### The problem
Return exactly the lines of the records below, starting at the line that contains "is (609, 800)." and ending at the line that contains "Given: Open the View docs link", with both of those lines kept.
• • • • •
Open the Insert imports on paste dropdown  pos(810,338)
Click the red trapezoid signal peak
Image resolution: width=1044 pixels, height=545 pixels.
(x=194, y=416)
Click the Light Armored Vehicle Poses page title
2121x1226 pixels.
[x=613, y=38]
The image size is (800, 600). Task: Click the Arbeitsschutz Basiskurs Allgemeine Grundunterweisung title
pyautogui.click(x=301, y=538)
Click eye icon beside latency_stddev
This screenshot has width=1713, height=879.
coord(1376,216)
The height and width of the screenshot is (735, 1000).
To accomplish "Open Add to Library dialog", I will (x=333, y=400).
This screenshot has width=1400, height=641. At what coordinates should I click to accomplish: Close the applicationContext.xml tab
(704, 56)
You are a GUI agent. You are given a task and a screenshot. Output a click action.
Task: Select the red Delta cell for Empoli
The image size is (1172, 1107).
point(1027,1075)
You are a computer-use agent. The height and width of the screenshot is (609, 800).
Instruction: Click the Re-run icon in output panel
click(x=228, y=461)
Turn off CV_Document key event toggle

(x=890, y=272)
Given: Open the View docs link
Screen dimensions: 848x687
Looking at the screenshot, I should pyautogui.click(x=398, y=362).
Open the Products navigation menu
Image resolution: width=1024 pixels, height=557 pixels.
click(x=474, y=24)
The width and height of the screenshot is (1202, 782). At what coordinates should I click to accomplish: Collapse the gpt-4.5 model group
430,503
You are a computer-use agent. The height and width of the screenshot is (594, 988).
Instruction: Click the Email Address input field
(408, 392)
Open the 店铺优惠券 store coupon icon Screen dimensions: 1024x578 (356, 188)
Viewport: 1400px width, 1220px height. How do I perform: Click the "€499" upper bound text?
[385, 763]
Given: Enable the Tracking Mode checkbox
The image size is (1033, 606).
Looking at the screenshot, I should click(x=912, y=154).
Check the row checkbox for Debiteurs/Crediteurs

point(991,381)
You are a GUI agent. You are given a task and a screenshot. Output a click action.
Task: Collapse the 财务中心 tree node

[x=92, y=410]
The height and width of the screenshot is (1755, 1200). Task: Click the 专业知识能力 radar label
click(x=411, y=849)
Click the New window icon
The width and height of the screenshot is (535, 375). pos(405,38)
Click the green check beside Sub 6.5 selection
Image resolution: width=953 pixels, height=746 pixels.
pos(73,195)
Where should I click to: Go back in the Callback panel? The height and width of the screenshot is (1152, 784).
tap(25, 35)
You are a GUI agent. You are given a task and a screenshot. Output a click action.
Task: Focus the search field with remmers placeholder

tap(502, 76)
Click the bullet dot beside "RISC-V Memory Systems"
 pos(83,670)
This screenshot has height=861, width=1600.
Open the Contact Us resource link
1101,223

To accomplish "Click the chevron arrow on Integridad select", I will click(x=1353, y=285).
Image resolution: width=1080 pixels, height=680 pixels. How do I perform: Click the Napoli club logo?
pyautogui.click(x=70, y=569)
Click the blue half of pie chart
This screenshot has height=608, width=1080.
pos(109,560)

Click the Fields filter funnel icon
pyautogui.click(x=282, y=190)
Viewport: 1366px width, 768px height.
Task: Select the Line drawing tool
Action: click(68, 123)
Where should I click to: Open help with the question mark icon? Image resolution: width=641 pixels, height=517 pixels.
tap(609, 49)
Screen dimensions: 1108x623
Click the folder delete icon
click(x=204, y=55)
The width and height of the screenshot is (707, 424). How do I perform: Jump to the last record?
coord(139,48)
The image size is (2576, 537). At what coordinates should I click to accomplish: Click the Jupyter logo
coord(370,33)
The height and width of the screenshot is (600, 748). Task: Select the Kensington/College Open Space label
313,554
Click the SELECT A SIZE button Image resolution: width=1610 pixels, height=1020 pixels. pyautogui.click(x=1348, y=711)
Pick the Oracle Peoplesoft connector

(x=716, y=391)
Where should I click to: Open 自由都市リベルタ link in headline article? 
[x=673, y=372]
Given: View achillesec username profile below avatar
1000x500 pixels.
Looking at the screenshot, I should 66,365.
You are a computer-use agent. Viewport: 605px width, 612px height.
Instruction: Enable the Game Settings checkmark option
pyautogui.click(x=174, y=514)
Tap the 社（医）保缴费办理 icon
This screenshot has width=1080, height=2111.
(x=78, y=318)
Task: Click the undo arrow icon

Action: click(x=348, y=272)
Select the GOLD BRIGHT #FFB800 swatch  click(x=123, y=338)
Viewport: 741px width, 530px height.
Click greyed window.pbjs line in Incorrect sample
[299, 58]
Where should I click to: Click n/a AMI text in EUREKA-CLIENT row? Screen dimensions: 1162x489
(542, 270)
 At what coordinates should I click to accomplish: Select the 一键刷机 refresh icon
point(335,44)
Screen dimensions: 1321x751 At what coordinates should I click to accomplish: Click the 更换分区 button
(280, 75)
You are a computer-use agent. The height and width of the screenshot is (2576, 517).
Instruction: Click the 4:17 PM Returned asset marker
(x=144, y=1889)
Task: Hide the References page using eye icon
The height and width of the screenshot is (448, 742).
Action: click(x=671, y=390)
• • • • •
### Worked solution
You are a computer-use agent. The height and width of the screenshot is (609, 800).
Instruction: Click the Re-run icon in output panel
click(x=228, y=461)
Turn off CV_Document key event toggle

(x=890, y=272)
Given: Open the View docs link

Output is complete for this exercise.